• **Data items**:
* Start *
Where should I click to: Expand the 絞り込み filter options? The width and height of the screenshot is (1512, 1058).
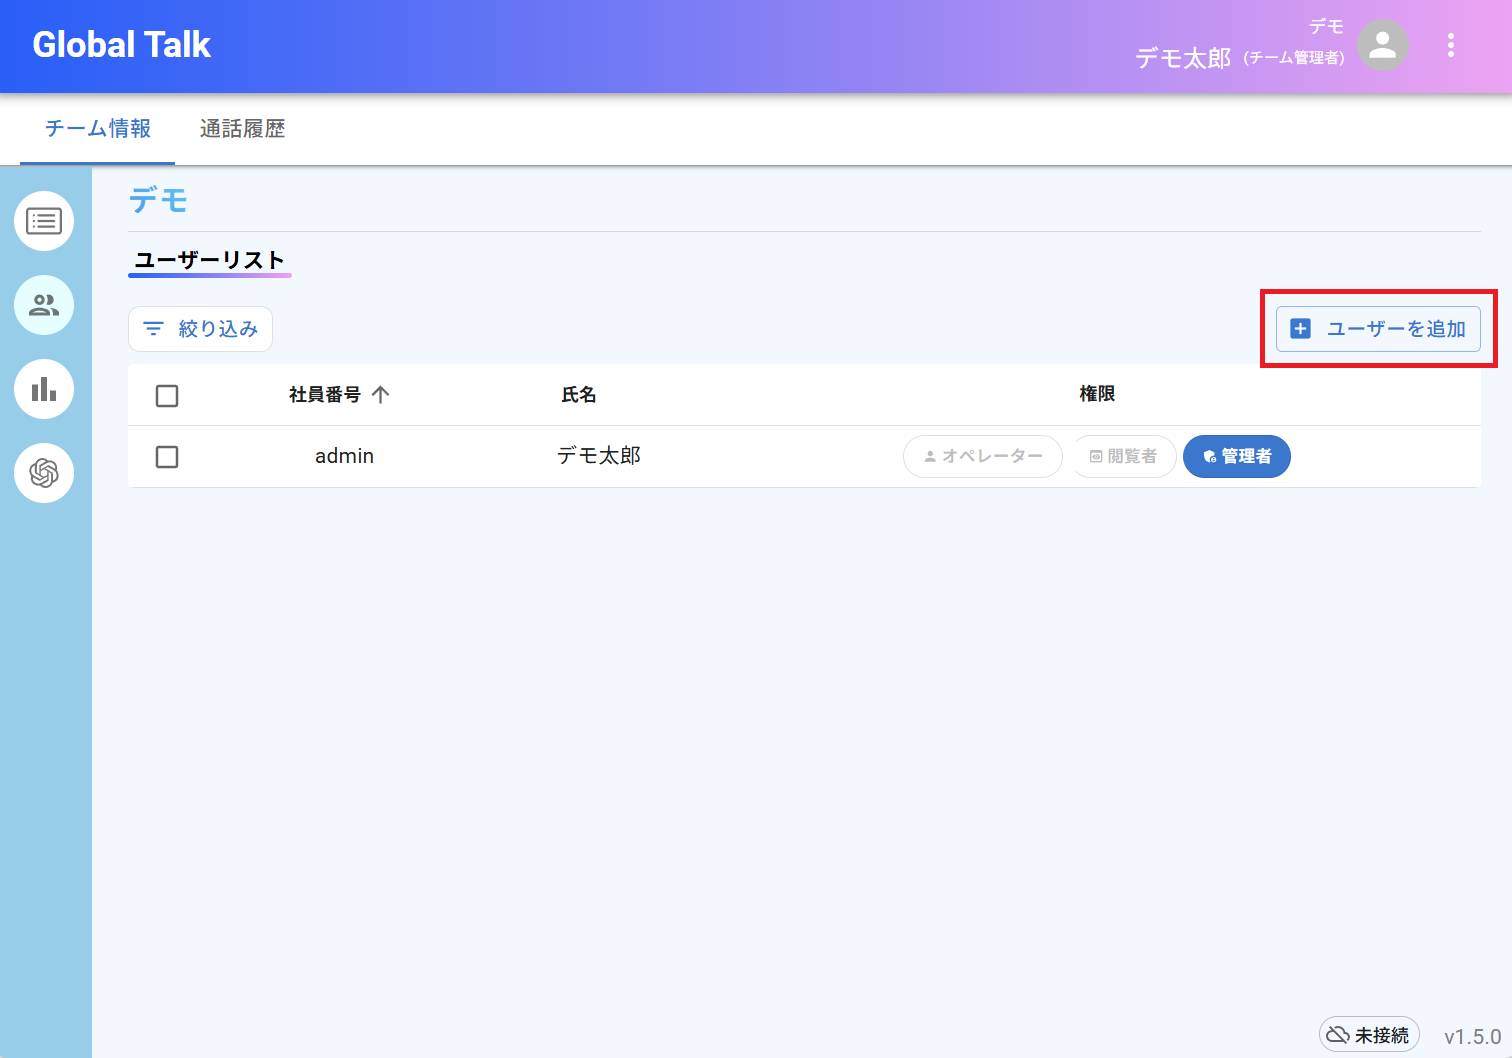(x=200, y=329)
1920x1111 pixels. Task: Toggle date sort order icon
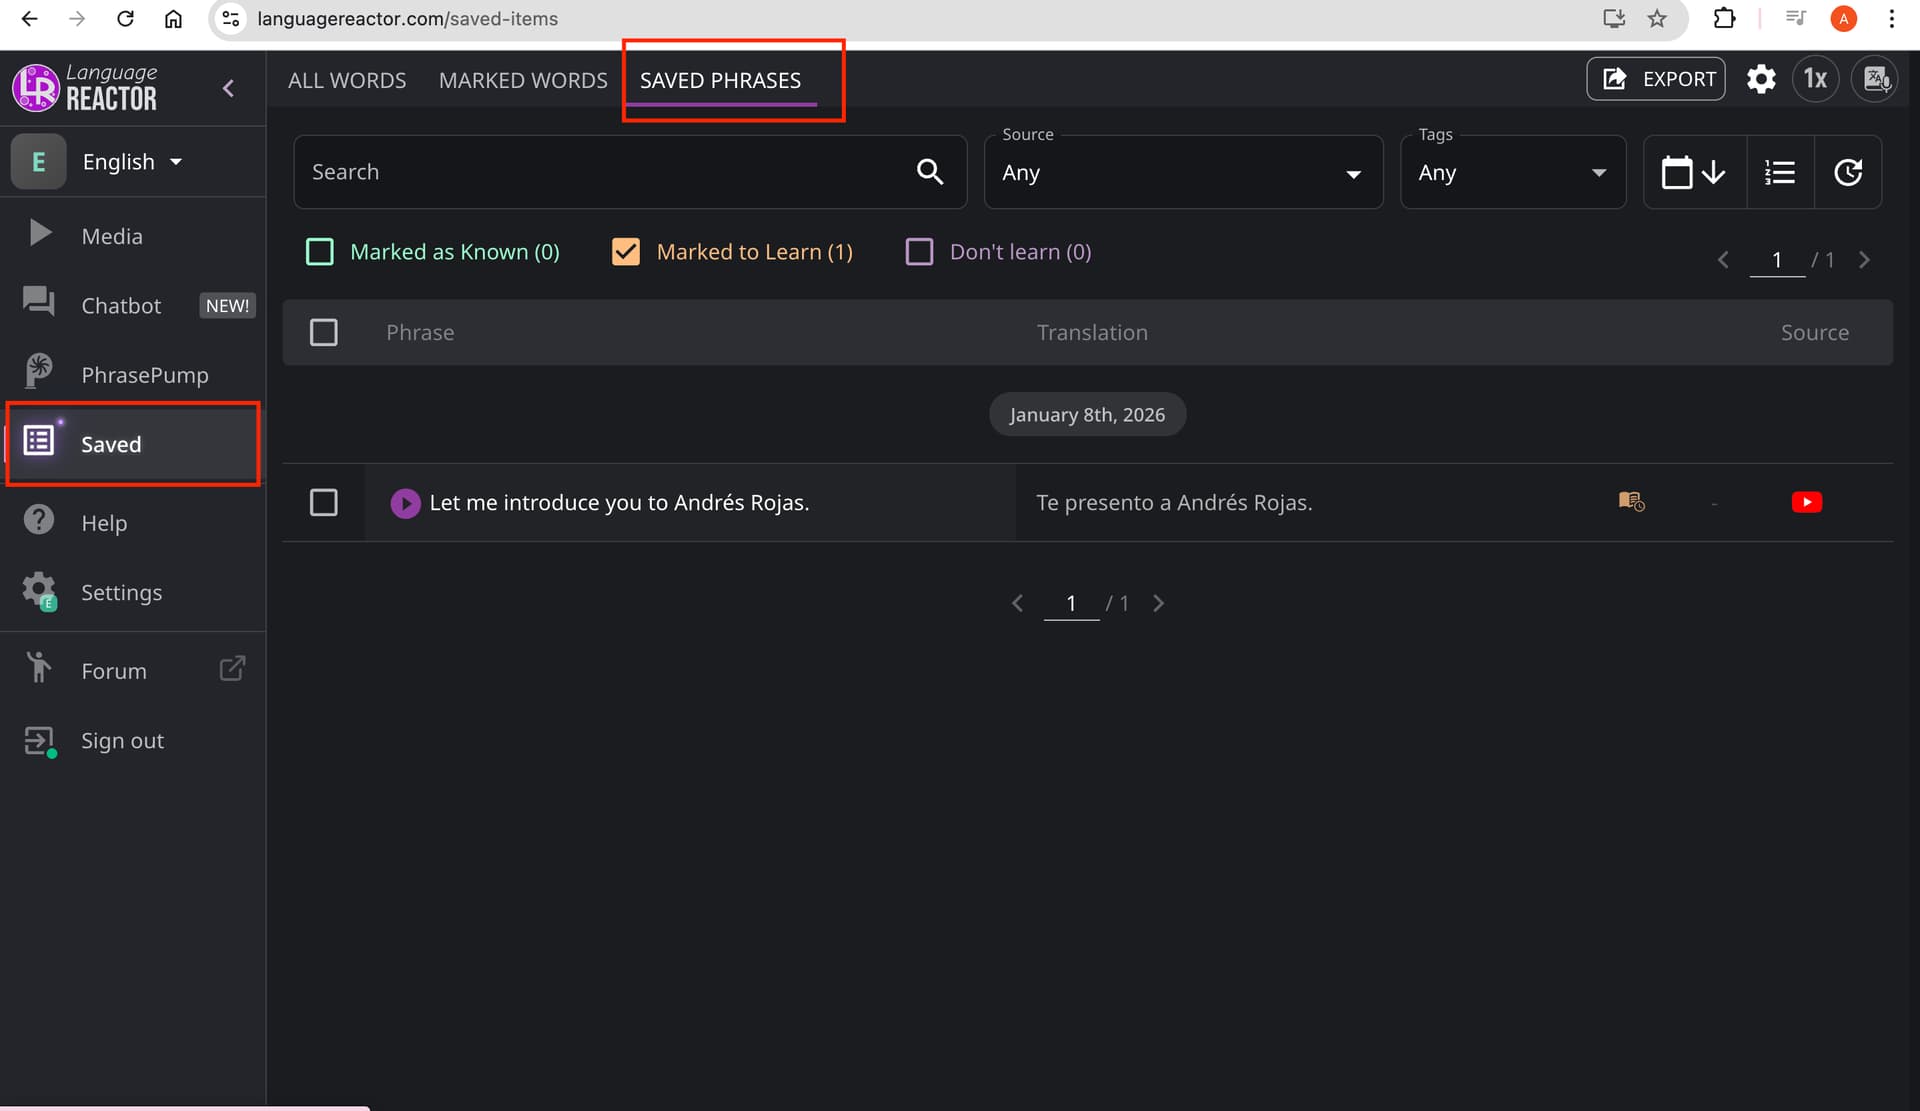click(x=1693, y=172)
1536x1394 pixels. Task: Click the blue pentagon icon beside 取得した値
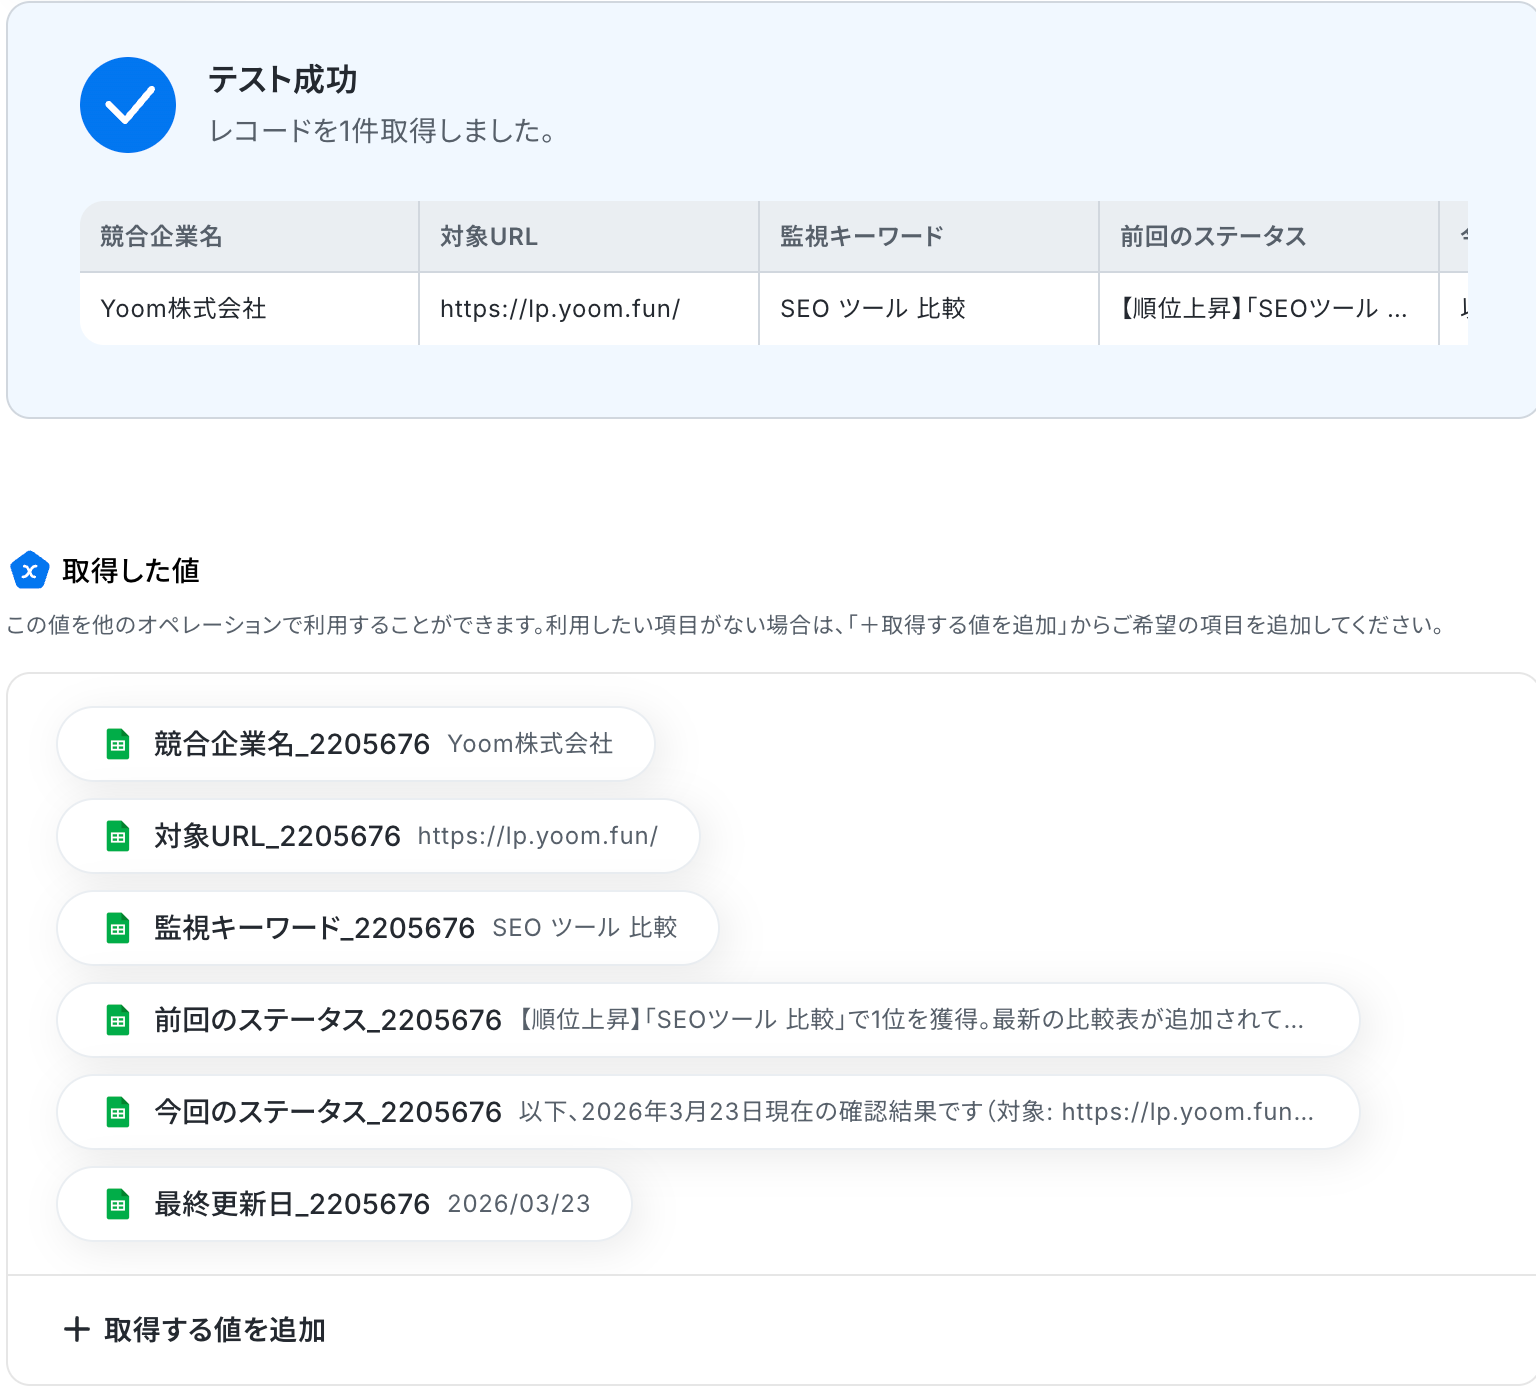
* End *
• **Objective**: Could you repeat every line of the material above word for word, leaving the pictures out?

• **Exercise response**:
Where should I click to: Expand the 絞り込み filter options? The width and height of the screenshot is (1512, 1058).
(x=200, y=329)
1920x1111 pixels. Task: Toggle date sort order icon
click(x=1693, y=172)
1536x1394 pixels. Task: Click the blue pentagon icon beside 取得した値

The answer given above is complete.